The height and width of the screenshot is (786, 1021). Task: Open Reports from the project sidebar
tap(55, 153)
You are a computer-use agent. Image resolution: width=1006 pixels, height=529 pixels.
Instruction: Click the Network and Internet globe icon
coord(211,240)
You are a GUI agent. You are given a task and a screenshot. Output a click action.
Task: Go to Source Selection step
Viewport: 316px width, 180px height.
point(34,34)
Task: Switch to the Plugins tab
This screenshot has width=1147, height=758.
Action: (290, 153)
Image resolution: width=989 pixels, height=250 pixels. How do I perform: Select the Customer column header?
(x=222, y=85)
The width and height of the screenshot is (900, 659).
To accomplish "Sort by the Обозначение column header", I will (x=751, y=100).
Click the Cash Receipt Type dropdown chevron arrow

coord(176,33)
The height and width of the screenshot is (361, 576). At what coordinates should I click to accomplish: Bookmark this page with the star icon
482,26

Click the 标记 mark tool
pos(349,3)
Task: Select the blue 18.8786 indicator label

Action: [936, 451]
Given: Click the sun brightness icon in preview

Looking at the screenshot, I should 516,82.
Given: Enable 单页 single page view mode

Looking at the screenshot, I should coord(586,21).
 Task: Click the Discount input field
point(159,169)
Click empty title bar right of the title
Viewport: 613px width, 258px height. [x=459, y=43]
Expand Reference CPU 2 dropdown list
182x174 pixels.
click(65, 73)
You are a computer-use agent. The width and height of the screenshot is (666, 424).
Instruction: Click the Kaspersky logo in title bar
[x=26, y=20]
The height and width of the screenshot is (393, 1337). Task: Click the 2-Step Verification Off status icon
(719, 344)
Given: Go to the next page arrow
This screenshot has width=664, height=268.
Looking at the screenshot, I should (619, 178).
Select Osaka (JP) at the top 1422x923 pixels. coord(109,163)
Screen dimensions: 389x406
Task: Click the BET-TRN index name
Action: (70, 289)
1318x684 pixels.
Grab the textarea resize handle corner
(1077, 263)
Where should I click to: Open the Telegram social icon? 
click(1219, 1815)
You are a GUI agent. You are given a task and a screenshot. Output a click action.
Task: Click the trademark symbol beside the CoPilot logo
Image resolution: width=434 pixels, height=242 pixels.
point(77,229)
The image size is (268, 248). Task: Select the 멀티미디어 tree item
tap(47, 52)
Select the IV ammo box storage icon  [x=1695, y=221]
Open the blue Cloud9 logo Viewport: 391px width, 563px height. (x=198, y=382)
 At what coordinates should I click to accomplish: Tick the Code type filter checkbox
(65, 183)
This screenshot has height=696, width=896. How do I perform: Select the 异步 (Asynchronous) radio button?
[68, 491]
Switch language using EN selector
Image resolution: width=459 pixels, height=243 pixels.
• • • •
Search term "Switch": count the lines of the listing in which it appears, and give the number with nothing further.

2